Benchmarks

All benchmarks were run on an Intel Xeon Gold 6234 (8 physical cores, 16 logical processors via HyperThreading) under WSL2. Example data shipped with the package was used throughout: the IVUS rest/stress pullbacks for the step-size benchmark and the OCT pullback (280 frames) for the parallelization benchmark.

1. Algorithmic improvement: bruteforce vs. optimized

The optimized alignment algorithm uses a coarse-to-fine hierarchical search instead of evaluating every candidate angle exhaustively. The effect is small at coarse step sizes (few angles to evaluate) but grows rapidly as the step size decreases, because the number of candidate angles scales as \(n = 2 \times \text{range} / \text{step}\).

Test setup — from_file_full on the IVUS rest/stress example data, range_rotation_deg = 90°, write_obj = False, smooth = False, postprocessing = False. Three repetitions per condition; median wall time reported.

Bruteforce vs. optimized alignment wall time and speedup across step sizes — Fig. 7 Wall time (left, log-log) and speedup factor (right) of the optimized algorithm over bruteforce as a function of the rotation step size. The O(n) reference line confirms the linear scaling of bruteforce with the number of candidate angles; the optimized search is sub-linear.

At step sizes of 1° and above the difference is modest (< 2x). Below 1° the gap widens substantially: at 0.1° the optimized algorithm is 5.5x faster and at 0.05° the advantage grows to 10.3x (6.25 s vs. 64.4 s).
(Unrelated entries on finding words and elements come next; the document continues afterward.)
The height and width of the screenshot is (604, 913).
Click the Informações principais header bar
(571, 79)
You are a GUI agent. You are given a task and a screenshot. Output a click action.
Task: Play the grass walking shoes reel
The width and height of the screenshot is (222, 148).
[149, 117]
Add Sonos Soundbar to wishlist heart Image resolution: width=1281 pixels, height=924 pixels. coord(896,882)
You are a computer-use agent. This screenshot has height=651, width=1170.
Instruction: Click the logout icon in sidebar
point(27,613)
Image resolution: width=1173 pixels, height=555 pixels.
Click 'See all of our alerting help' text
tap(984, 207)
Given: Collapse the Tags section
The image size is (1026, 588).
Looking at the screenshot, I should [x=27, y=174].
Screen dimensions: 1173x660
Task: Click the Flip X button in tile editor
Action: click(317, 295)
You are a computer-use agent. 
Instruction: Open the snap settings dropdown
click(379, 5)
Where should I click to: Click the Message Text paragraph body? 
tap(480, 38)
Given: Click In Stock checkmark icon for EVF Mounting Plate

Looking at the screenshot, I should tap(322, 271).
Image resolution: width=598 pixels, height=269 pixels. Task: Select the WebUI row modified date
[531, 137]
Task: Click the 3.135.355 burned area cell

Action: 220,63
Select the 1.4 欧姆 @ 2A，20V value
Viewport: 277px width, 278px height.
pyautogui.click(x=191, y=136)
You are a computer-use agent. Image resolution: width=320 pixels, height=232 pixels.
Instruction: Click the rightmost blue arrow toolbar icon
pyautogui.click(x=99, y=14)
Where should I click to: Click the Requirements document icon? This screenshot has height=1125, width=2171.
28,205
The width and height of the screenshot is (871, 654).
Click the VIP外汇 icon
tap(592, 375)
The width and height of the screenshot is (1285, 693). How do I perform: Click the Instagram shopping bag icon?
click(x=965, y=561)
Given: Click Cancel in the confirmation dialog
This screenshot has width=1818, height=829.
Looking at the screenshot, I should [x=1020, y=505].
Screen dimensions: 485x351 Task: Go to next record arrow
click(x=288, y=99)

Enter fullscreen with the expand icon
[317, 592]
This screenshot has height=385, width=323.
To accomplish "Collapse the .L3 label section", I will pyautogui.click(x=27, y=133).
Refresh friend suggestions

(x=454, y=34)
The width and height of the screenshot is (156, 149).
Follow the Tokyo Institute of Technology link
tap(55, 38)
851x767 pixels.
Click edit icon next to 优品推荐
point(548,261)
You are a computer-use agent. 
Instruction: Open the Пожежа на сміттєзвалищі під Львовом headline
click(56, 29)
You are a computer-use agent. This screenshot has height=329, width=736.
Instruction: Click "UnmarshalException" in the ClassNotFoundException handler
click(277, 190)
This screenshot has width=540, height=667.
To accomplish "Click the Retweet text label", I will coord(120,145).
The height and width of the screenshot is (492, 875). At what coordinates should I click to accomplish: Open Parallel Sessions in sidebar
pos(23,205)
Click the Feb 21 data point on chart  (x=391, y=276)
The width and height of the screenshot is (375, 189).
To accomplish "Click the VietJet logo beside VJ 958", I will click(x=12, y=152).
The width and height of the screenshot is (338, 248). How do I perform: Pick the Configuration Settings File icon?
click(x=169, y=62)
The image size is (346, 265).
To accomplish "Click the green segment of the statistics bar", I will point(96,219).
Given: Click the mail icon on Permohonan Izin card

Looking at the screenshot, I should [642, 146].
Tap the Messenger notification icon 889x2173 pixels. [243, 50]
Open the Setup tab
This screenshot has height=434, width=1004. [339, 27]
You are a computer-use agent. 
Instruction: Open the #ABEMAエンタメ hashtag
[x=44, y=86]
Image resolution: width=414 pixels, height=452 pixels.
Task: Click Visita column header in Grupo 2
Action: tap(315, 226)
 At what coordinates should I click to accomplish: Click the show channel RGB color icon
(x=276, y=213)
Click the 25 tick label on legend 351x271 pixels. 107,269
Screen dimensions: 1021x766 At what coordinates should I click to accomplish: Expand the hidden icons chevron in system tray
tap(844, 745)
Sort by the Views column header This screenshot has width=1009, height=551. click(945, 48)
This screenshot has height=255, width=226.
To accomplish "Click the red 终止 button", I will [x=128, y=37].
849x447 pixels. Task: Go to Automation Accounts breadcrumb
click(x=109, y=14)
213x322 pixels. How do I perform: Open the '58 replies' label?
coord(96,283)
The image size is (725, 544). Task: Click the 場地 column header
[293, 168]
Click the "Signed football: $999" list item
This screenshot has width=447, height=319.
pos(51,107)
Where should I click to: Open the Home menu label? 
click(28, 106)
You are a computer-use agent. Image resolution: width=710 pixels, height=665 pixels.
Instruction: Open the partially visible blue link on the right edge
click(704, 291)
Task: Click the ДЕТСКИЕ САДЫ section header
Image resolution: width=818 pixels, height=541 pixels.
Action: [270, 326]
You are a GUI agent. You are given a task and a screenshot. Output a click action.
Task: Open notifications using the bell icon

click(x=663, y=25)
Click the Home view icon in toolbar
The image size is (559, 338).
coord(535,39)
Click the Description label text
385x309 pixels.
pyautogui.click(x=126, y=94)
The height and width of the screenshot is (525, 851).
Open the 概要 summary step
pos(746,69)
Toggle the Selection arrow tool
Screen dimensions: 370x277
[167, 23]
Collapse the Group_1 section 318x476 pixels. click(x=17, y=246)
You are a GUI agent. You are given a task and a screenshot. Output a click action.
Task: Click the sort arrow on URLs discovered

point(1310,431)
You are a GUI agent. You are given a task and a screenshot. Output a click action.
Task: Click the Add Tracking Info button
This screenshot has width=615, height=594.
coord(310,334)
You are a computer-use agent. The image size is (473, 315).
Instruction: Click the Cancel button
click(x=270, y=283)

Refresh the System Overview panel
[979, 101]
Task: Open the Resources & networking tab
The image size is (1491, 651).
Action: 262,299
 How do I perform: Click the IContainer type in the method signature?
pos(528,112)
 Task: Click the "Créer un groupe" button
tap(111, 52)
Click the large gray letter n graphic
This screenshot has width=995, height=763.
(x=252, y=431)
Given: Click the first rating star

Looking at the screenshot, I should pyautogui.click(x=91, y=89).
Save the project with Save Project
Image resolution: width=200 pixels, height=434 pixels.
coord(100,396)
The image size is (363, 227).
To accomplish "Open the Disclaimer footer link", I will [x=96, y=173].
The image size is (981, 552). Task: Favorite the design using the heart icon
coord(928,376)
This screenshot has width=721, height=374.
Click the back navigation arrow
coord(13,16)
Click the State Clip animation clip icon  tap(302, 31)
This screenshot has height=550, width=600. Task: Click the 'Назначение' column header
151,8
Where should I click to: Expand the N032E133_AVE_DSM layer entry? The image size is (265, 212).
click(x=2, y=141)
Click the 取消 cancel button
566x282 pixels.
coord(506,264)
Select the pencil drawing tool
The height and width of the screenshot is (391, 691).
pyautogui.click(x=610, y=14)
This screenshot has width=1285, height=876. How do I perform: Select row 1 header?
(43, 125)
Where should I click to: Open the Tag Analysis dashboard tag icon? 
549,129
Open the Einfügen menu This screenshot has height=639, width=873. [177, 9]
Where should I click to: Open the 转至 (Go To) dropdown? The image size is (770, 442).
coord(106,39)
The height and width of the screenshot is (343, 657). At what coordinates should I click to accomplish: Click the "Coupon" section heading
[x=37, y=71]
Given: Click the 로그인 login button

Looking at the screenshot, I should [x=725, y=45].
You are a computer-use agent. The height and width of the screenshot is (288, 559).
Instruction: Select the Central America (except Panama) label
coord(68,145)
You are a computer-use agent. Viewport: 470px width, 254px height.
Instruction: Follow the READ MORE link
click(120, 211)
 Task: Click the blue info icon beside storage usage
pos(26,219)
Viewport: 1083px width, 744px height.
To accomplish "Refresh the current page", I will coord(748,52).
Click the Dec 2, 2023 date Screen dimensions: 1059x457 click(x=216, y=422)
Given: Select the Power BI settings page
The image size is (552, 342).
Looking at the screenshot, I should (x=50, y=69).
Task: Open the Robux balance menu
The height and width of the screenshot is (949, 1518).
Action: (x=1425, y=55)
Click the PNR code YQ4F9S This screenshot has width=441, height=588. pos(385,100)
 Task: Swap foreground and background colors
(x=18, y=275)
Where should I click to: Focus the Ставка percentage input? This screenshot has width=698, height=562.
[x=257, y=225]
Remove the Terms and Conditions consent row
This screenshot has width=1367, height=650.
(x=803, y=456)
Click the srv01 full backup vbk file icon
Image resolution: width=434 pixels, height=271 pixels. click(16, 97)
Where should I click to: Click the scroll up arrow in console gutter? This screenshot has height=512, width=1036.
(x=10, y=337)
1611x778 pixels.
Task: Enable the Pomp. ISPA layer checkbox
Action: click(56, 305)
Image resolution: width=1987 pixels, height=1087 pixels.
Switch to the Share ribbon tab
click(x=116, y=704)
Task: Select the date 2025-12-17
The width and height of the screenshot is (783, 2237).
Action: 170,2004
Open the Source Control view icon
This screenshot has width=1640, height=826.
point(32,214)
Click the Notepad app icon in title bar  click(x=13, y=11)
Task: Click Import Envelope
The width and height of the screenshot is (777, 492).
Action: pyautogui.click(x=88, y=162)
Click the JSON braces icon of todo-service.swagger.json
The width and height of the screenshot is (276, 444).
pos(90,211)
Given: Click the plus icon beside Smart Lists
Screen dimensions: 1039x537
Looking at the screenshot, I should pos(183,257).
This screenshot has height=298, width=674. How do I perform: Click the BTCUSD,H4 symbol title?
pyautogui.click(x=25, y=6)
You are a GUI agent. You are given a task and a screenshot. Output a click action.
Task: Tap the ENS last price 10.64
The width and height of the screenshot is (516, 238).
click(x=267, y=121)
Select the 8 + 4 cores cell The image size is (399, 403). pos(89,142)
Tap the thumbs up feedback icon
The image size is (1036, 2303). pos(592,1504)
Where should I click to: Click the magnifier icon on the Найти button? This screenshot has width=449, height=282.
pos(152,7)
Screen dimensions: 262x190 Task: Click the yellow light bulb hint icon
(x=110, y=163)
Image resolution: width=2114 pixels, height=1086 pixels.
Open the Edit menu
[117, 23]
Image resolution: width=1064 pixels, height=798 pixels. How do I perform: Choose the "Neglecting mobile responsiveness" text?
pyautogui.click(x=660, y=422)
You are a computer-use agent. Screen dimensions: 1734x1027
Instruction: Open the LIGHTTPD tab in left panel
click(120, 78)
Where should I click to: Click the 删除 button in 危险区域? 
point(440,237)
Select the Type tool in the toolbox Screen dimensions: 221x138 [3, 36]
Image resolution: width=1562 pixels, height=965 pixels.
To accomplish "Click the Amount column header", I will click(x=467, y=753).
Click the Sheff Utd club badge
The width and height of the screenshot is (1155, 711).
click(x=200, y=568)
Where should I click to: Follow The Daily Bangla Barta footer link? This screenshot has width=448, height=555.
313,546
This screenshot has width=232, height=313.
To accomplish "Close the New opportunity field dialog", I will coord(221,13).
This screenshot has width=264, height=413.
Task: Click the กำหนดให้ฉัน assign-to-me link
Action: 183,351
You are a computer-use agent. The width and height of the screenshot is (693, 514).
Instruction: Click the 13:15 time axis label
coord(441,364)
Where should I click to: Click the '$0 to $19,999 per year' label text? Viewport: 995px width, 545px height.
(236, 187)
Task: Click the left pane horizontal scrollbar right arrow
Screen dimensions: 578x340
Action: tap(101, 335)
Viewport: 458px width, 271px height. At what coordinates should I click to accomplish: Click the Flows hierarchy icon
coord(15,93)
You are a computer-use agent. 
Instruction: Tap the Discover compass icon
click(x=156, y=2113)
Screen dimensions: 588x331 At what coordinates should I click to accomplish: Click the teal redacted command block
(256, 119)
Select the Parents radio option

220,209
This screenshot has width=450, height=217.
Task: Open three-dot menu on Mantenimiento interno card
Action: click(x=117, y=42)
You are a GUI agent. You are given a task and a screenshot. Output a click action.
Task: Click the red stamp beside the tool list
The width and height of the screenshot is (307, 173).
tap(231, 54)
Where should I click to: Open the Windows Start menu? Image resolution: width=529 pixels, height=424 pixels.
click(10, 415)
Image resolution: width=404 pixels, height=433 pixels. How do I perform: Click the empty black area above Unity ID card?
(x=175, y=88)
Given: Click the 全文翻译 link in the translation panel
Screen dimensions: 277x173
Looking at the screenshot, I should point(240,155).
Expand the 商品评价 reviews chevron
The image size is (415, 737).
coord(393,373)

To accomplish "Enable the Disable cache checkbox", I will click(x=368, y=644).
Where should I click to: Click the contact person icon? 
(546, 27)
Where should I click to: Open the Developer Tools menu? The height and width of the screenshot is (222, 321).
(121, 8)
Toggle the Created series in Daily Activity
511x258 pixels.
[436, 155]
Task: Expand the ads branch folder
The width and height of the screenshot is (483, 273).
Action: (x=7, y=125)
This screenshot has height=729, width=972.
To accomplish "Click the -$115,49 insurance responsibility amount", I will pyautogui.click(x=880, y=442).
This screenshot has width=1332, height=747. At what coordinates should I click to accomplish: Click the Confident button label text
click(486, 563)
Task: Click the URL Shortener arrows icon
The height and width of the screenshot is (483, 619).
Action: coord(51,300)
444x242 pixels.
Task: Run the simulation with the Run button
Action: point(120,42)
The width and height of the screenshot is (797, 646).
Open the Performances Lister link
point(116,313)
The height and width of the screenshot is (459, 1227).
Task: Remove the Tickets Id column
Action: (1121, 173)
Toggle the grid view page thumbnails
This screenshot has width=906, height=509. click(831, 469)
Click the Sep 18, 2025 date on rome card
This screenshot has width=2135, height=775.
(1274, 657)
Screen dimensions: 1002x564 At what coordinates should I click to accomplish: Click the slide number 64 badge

This is the practically relevant regime: fine step sizes are required for high-accuracy alignment of OCT data and dense IVUS pullbacks.

2. parallelization scaling

The second benchmark tests how much additional speed is gained by increasing the number of CPU cores, using from_array_single on the OCT dataset (280 frames, step_rotation_deg = 0.01°, range_rotation_deg = 6°). Each core count was run in a fresh subprocess so that rayon’s global thread pool re-initialises from RAYON_NUM_THREADS.

Table 1 Median wall time (s) across CPU core counts
Cores	Bruteforce (s)	optimized (s)	Alg. speedup	Core scaling (opt.)
2	92.36	10.08	9.2x	1.00x (baseline)
4	46.78	5.56	8.4x	1.81x
8	24.27	3.49	7.0x	2.89x
12	16.74	2.64	6.3x	3.82x
16	14.15	2.40	5.9x	4.20x

Bruteforce vs. optimized alignment speedup across differnet cpu cores

Key observations

Parallelizing the angle search inside search_range (rather than the point-rotation loop) provides enough rayon tasks per frame to utilise cores effectively: bruteforce scales 6.5x from 2 to 16 cores, optimized scales 4.2x — both close to practical expectations under Amdahl’s law given the sequential frame-dependency chain.
The previous 8-core anomaly (WSL2 HyperThreading interference) has disappeared. With hundreds of angle-evaluation tasks per frame, rayon keeps all workers busy and the idle HT sibling effect is negligible.
The optimized algorithm remains 5.9-9.2x faster than bruteforce at every core count, with the gap slightly narrowing at higher core counts because bruteforce has more angles to parallelize and therefore scales more aggressively.
The two gains compound: relative to bruteforce at 2 cores (92.4 s), the optimized algorithm at 16 cores (2.40 s) achieves a combined 38.5x speedup — roughly 9x from the algorithm and 4x from parallelization.

Conclusion — algorithm choice and hardware scaling are now both meaningful levers. For the best achievable throughput, use the optimized algorithm on as many cores as available; for rapid prototyping where accuracy matters less, coarser step sizes reduce runtime regardless of core count.